The royals are meant to be non-political – which is part mythology, part deception – given they are part of the British state, constitution and system of government. What it has been taken to mean in modern times is that the royals tend to speak cautiously and in code in public pronouncements. The Queen’s previous intervention in the 2014 indyref was carefully calibrated by the Palace and Downing Street; whereas in 1977 in the midst of the devolution debate she was much more overt in stressing "the benefits which the Union has conferred".

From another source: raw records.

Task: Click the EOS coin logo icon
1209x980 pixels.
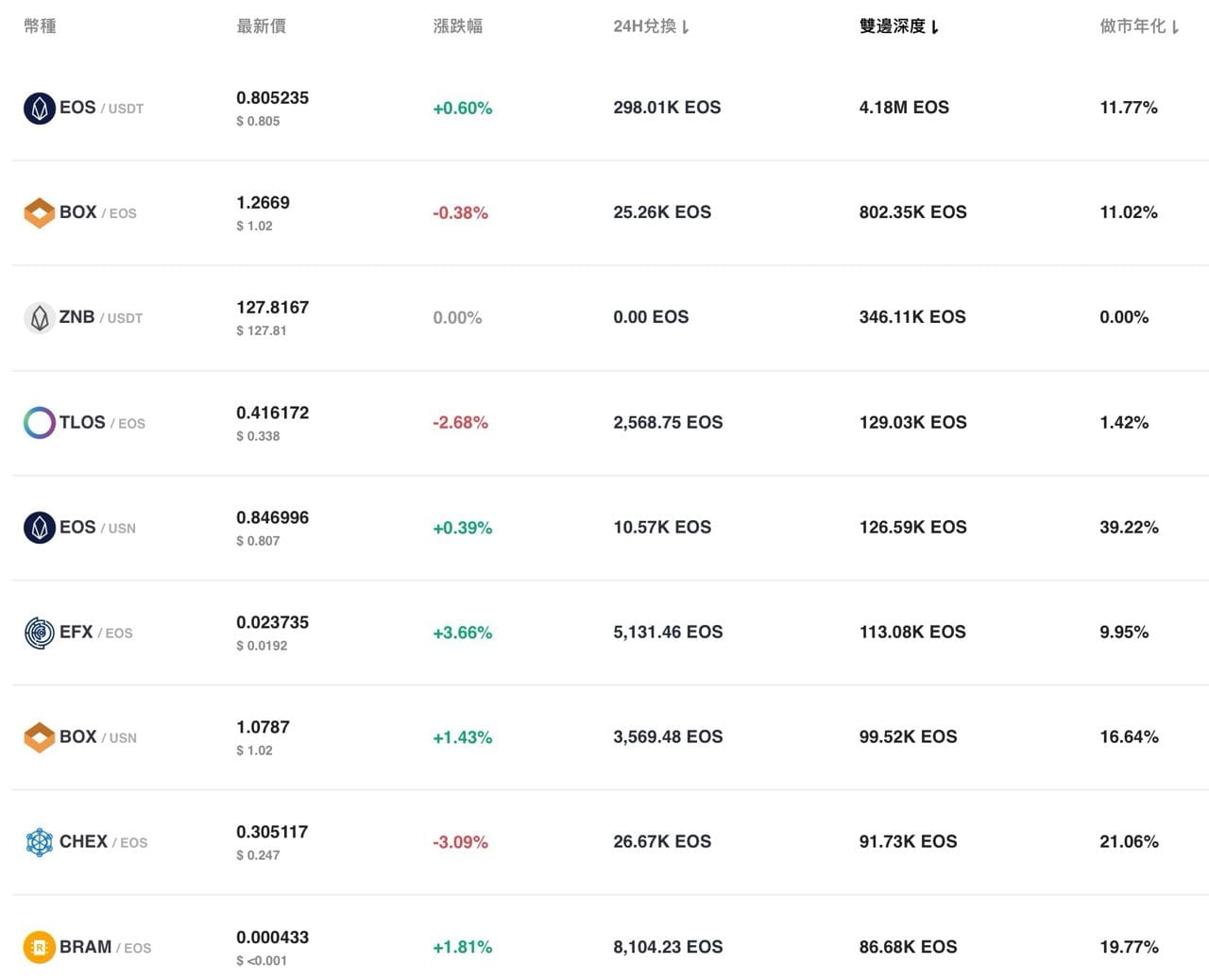Action: click(x=40, y=108)
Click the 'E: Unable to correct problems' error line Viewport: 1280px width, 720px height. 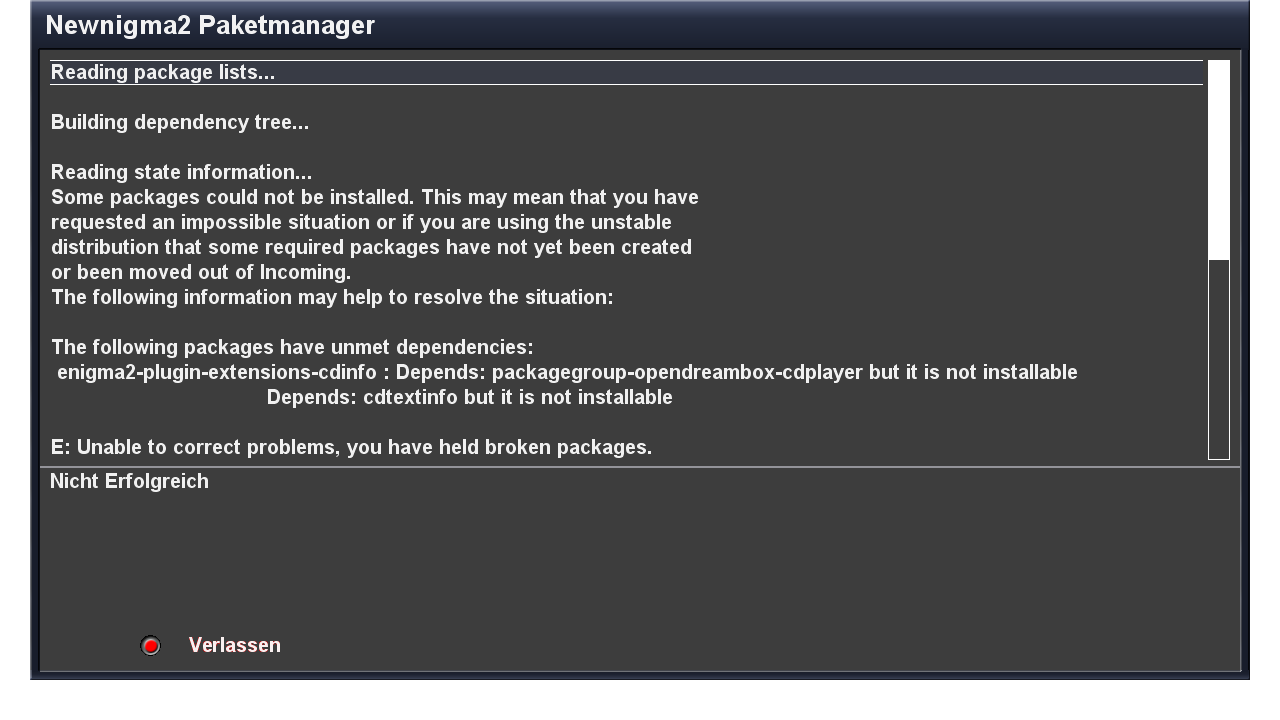tap(351, 448)
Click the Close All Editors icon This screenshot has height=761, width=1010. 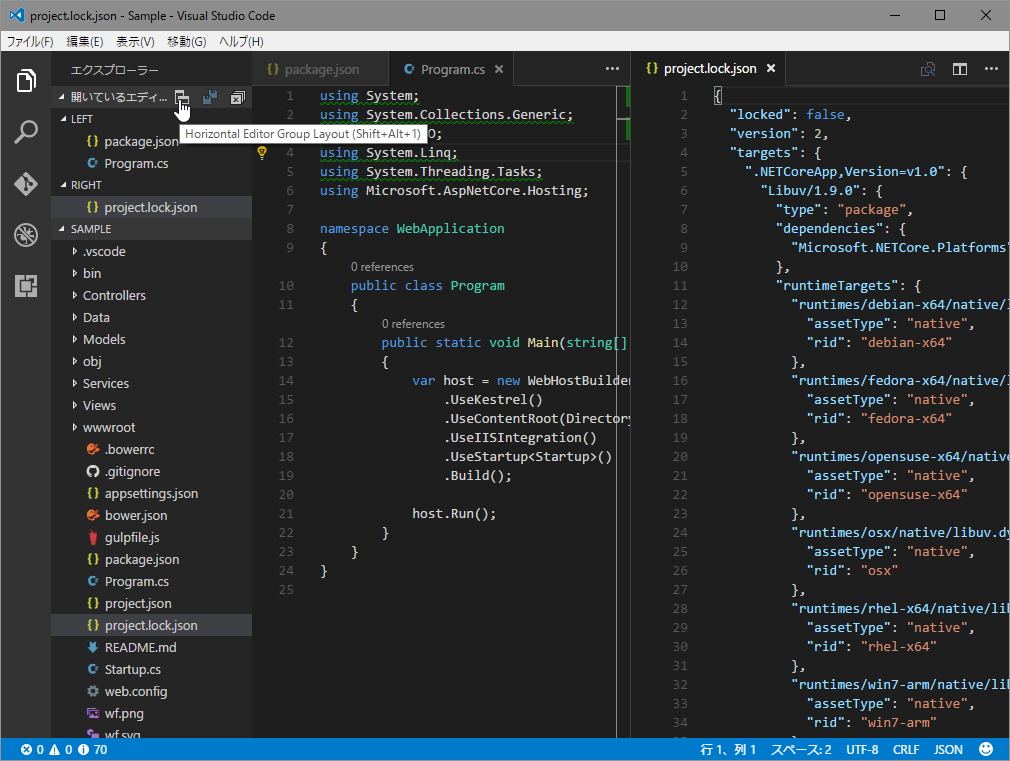tap(238, 97)
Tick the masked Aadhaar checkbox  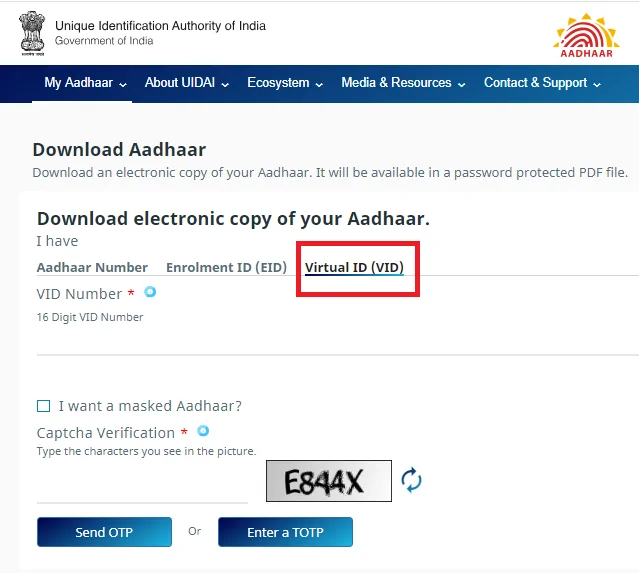tap(44, 406)
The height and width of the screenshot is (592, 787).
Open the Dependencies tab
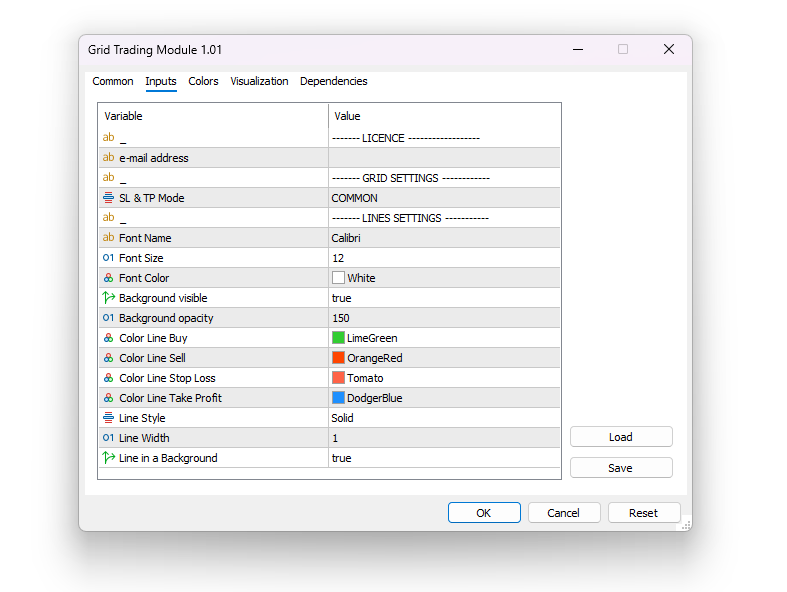(x=333, y=82)
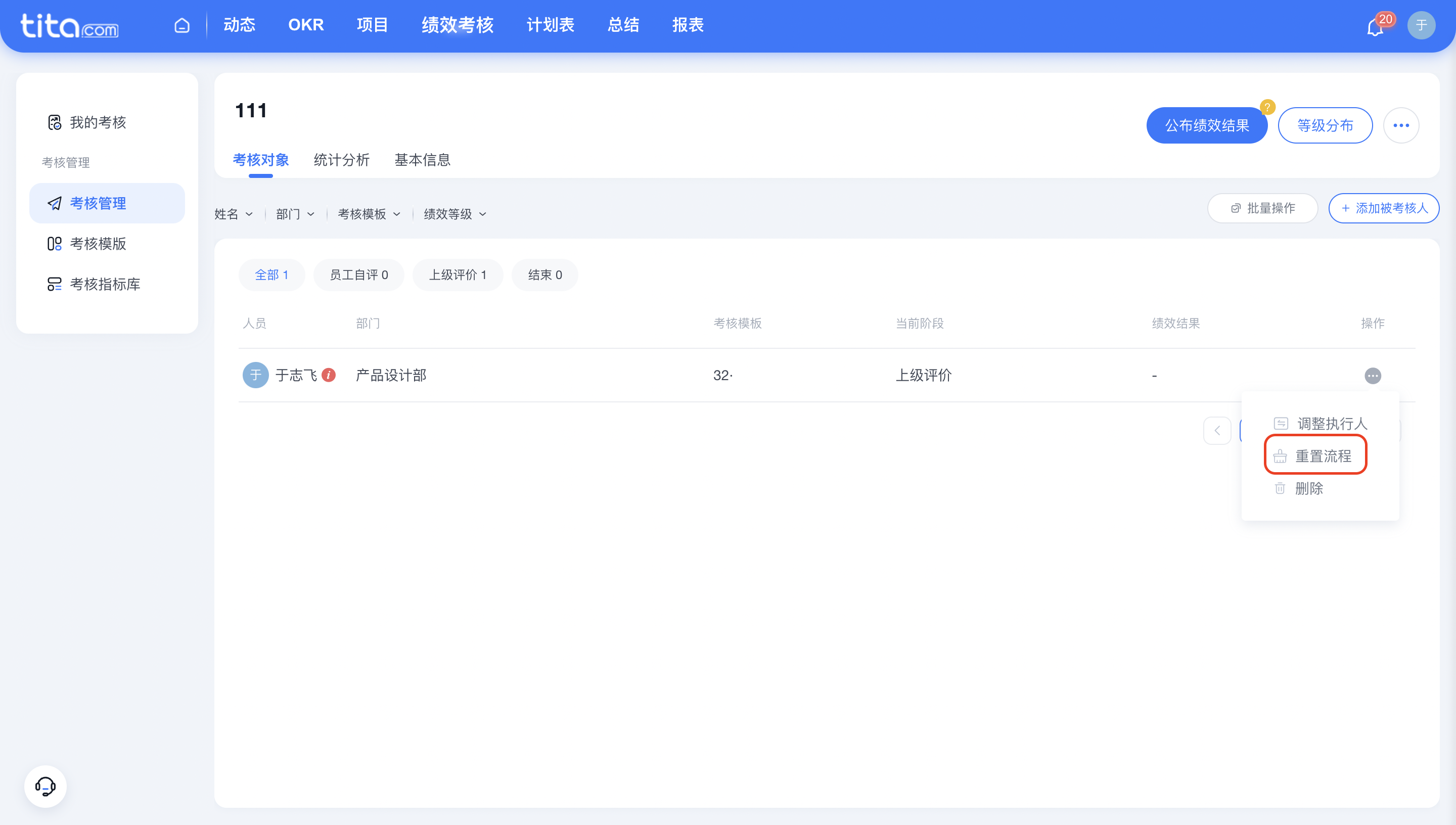The height and width of the screenshot is (825, 1456).
Task: Click the row's three-dot operation icon
Action: pyautogui.click(x=1372, y=375)
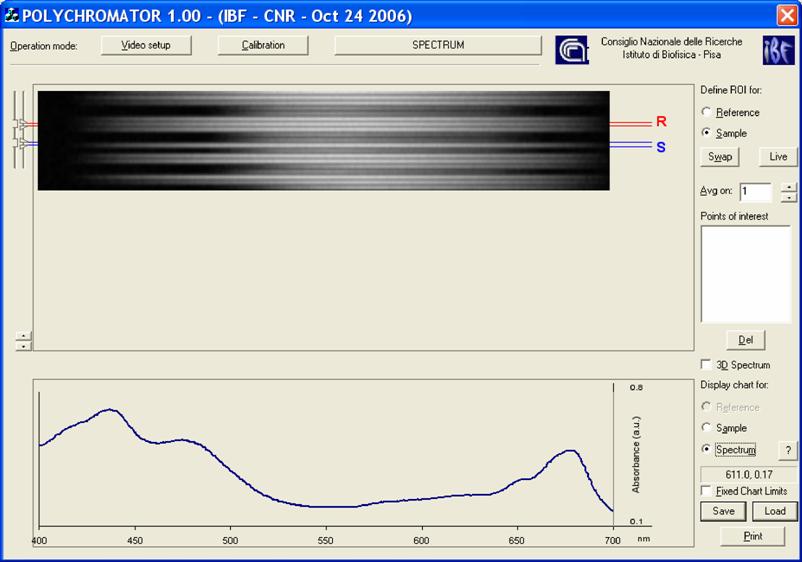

If their campaign became too overt, public and partisan, it would face the danger of becoming counter-productive – on the terrain of independence, and also, critically for the royals, on the role and maintenance of the monarchy. It would be ill-advised of the House of Windsor to preside over potentially contributing to the "loss" of Scotland as part of the UK. But it would be even more painful for them if they jeopardised Scotland’s continuation as part of the monarchical union – the union of 1603 which predates and is distinctive from 1707.

Add to this the inept media management and attempted manipulation by the royal family – which Channel 4 News complied with while broadcasting the details of – which contributes to the perception that the royal bureaucracy has made a series of miscalculations about how it understands its role in a modern society, how it perceives democracy, and its relations with the media.

READ MORE: Royal staff 'accused crew filming Gordon Brown of trespassing on public street'

Kensington Palace and the king in waiting after Charles have been found attempting to restrict the public’s right to know about its activities in the world of politics: an undemocratic set of actions by an undemocratic institution which hinders and diminishes the public sphere and debate. They had better learn quickly from this and not venture again into such potentially dangerous waters for them and the future of the Union.

We do need some explanations from Kensington Palace as well as Channel 4 News. This unhappy exercise is a painful reminder of the profound truth about power that the British establishment tries to hide from voters.

This is not only that the principle and practice of monarchical power is an anachronism to the democratic principle. But that for all the talk of democracy, the UK is not a fully-fledged political democracy where the public are sovereign. We cannot be a proper democracy when the royal family is an integral part of the British state and political system, and we the public have no fundamental rights at all, but hold all our freedoms conditionally at the whim of each government of the day. One day the UK elites will have to face the issue of not being a fully-fledged democracy or modern country, but this is a debate they will put off as long as they can.